В этой части мира языком межнационального общения является хеттский, которым я не владею. Я вспомнил, что этот человек был переводчиком во время заключения мирного договора.
— Если ты пришел говорить от имени Уххацити, то не трать время, — перебил я. — С клятвопреступниками я не веду никаких переговоров. Передай своему правителю, пусть умрет в бою, если не хочет быть повешенным за шею рядом с теми, кто клялся от его имени. А если от лица остальных жителей города, то послушаю.
— Хорошо, я поговорю с тобой от лица жителей города, — снизошел он. — Хетты заставили нас совершить страшный грех, нарушить клятву. Мы их подданные, не могли отказаться от похода. Готовы искупить свою вину. Назови цену.
— Разве не вы позвали хеттов на помощь? — поинтересовался я, хотя уже знал, что идея похода исходила не от апашцев.
— Нет, глубокоуважаемый! Разве мы по своей воле осмелились бы нарушить клятву, данную перед богами?! — запричитал посол.
— С какой стати им нападать на меня?! У них нет дел важнее?! — изобразил я удивление.
Мне действительно не было понятно, почему хетты напали на Милаванду. Если наказать для примера остальным, то могли бы найти кого-нибудь поближе и послабее.

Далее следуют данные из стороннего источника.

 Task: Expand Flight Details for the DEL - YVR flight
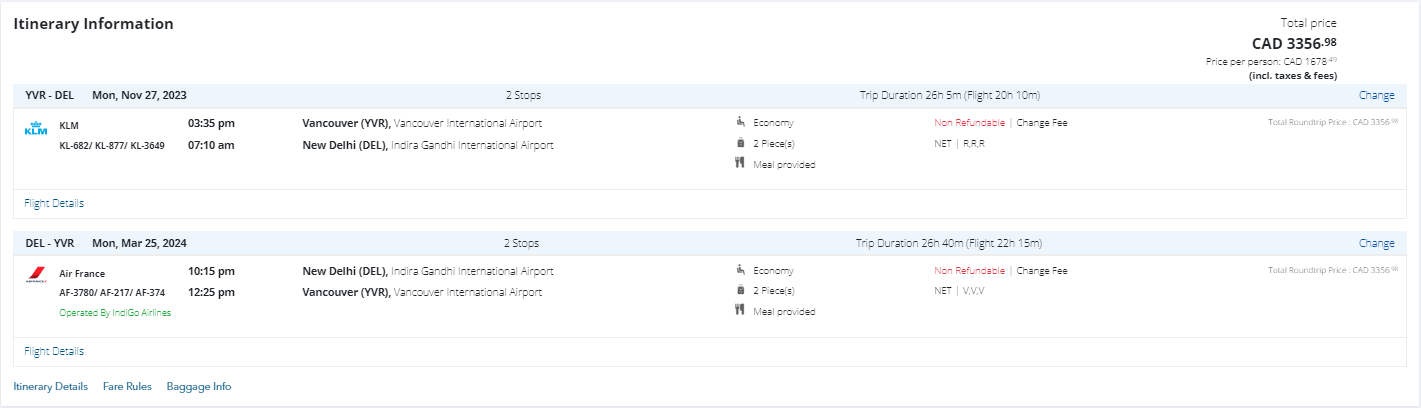[54, 351]
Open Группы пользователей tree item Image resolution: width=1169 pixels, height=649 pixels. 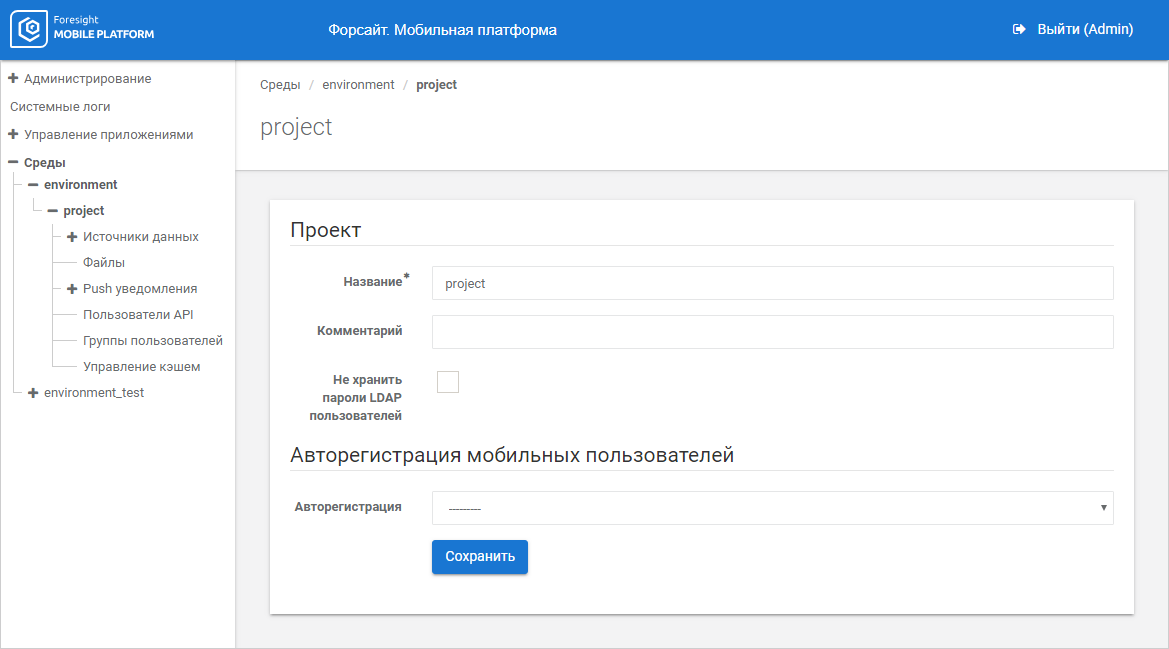click(x=152, y=341)
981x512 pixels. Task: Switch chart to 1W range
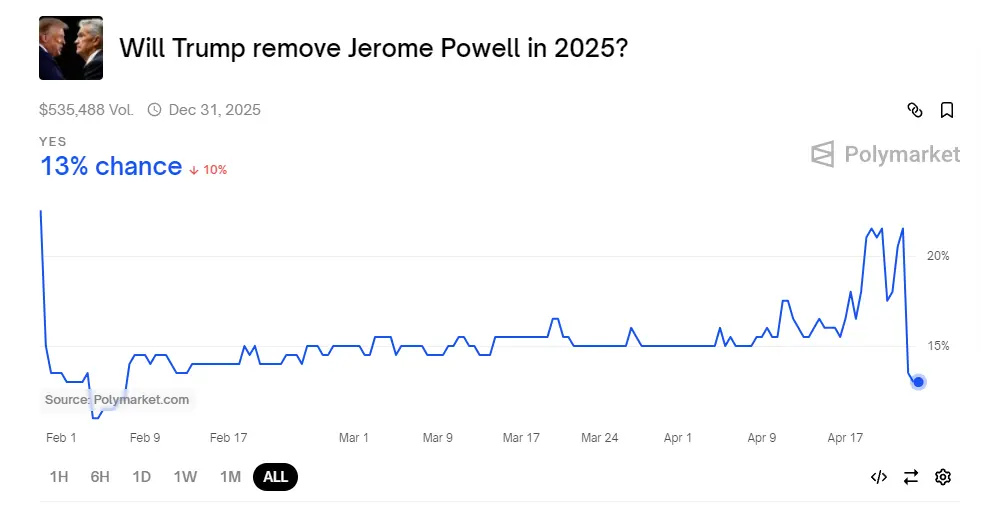(x=185, y=477)
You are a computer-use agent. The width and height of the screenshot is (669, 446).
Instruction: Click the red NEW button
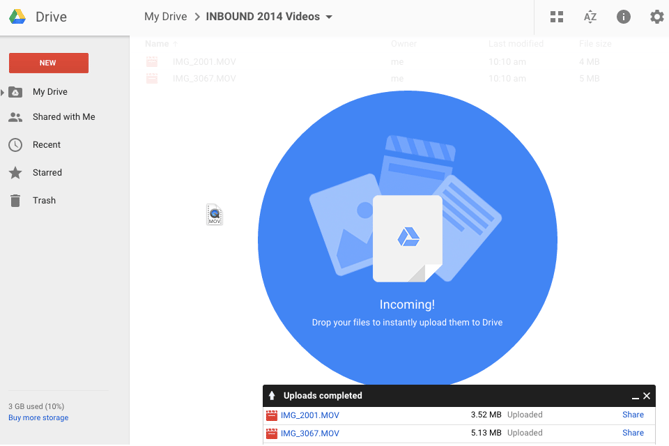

— Я краем уха слышал, что их об этом попросили из Та-Кемета, — тихим и вкрадчивым голосом, словно боялся, что его подслушают и накажут за то, что выдал тайну, сообщил посол. — Они послали в голодающую Хаттусу суда с зерном и попросили напасть на тебя, чтобы ты не напал на Та-Кемет.
Тут я и вспомнил слова Шумадды, наследника гублского престола, собиравшегося присоединиться к моему походу на хеттов. Юноша уже знал о судах, которые отвезли зерно хеттам, и зачем это было сделано. Я выматерил себя за то, что отнесся к его словам легкомысленно. И больше никто даже не заикнулся о грозящей нам опасности. Наверное, надеялись, что хетты отомстят нам за разграбление финикийских городов.